What would a totally new search engine architecture look like? Who better than Julien Lemoine, Co-founder & CTO of Algolia, to describe what the future of search will look like. This is the second article in a series. Here's Part 1.
Search engines need to support fast scaling for both Read and Write operations. Rapid scaling is essential in most use cases. For example, adding a vendor in a marketplace generates a spike of indexing operations (Write), and a marketing campaign generates a spike of queries (Read). In most use cases, both Read and Write operations scale but not at the exact same moment. The architecture needs to handle efficiently all these situations as the scaling of Read and Write operations varies over time in most use cases.
Until now, search engines were scaling with Read and Write operations colocated on the same VMs. This scaling method brings drawbacks, such asWrite operations unnecessarily hurting the Read performance and using a significant amount of duplicated CPU at indexing. This article explains those drawbacks and introduces a new way to scale more quickly and efficiently by splitting Read and Write operations.
Search engines have a lot in common with relational databases, but they represent data differently. Search engines store flattened objects instead of inter-connected tables. For example, the relational database would store a product via several linked tables in an eCommerce use case. Figure 1 shows an example of a simple product stored in an eCommerce platform.
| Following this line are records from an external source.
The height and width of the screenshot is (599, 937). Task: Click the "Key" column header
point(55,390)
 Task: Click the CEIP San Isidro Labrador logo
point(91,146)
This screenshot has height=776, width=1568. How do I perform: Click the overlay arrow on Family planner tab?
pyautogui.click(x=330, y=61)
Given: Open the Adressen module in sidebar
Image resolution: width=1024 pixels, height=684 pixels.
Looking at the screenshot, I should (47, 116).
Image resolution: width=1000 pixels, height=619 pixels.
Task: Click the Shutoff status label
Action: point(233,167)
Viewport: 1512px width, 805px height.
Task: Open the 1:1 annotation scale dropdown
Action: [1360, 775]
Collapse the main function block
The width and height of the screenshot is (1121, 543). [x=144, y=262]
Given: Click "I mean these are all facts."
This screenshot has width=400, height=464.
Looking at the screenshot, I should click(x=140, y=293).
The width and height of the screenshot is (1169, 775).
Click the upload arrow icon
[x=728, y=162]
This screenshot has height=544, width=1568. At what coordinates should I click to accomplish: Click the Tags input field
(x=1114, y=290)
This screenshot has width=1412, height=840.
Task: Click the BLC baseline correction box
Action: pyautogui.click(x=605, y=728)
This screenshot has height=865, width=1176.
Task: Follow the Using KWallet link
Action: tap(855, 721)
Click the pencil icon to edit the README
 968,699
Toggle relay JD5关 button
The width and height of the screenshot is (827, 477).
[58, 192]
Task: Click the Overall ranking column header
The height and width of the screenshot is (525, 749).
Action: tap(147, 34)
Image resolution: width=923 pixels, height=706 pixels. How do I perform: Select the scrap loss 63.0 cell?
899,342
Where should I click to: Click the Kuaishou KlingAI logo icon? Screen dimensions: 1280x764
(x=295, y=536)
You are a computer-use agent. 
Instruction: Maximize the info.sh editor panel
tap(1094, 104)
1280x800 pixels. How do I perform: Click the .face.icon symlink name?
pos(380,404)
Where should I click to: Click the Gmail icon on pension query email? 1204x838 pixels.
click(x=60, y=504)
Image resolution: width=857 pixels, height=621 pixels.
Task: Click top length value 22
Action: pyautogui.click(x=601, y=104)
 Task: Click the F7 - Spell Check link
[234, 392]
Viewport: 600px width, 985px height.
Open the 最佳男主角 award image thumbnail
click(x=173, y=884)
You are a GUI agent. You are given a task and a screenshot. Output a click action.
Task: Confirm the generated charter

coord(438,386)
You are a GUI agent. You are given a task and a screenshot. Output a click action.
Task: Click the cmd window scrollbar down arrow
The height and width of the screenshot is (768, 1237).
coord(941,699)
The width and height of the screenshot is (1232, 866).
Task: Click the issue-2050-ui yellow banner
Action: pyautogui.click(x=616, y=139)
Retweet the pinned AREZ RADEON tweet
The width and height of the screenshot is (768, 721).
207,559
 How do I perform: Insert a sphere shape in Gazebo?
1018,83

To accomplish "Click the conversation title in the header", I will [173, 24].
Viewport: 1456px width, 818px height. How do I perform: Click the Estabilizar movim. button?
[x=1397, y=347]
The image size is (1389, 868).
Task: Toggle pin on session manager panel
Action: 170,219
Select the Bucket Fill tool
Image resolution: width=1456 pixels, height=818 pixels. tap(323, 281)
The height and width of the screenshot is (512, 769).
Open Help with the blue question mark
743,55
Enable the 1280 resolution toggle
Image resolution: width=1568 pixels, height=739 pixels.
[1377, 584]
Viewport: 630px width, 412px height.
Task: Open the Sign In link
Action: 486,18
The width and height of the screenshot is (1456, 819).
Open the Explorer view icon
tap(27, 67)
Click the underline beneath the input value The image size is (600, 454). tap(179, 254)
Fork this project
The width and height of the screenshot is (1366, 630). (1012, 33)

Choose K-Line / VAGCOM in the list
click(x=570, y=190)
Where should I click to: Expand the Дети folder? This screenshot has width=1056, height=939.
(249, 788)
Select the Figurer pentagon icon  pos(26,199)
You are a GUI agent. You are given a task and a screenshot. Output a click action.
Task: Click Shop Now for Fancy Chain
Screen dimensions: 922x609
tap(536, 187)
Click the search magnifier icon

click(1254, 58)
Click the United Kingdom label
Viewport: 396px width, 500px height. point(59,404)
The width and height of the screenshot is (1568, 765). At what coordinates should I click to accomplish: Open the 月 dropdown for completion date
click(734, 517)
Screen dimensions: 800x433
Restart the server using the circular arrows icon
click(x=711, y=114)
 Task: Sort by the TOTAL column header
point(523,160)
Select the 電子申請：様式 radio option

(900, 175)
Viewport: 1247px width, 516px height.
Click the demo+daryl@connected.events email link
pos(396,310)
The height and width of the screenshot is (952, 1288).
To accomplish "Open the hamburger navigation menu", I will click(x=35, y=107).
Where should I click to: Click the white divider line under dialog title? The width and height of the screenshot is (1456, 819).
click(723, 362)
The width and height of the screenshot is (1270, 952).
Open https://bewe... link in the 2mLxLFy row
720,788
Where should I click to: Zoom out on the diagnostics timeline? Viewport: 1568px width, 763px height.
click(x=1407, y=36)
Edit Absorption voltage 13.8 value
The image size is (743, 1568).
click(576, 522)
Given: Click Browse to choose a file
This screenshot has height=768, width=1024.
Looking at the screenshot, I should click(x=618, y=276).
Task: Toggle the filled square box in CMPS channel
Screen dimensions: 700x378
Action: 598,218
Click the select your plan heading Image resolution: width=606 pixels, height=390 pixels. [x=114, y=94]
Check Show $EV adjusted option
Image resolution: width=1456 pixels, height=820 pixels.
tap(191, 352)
Figure 1. Example of database tables to store a product in an eCommerce platform
Compared to a database, a search engine flattens a product, placing all the properties in a single record. So in the previous example, the search engine would use two different objects: one object containing all the information in English inside the products_en index (Figure 2), and one object containing all the Chinese information inside the products_cn index (Figure 3).
This flattened representation allows search engines to split the index into several independent data sets. One object, which contains all the required information, can be located in only one of those data sets. This property allows a search engine to represent one index as N smaller independent databases (we call each of them a shard). This model allows parallelization of the majority of read and write operations for better performance.
Figure 2. Example of the English version of the product in JSON before ingestion by a search engine
Figure 3. Example of the Chinese version of the product in JSON before ingestion by a search engine
To understand how search engines scale, it’s necessary to know about all the CPUs involved in the indexing phase. In a search engine, there’s a lot of data processing before updating data structures. Each record will be processed to recognize words/entities/categories. For example, we use a machine learning model to identify the words in Chinese as there are no separators between words. Each word will update an inverted-list data structure. Some search engines also pre-compute all the static parts of the ranking formula during indexing to optimize the search performance. The indexing CPU can become even more expensive when the search engine also computes a vector-based index, typical for semantic indexing or image indexing. This means that we need to distribute the indexing CPU in a search engine as it can become a bottleneck that will slow down the whole indexing process.
Most relational databases and search engine architectures share a typical pattern to support more Read operations. To support more queries, we introduce different copies of data. For example, suppose we have three copies of the data on three servers. In this case, we can process three times more queries than with only one copy on one server. To support more Write operations, we split the data into several smaller pieces called shards and added more CPUs to build these shards. Scaling both Read and Write operations requires adding shards and having several copies across several machines.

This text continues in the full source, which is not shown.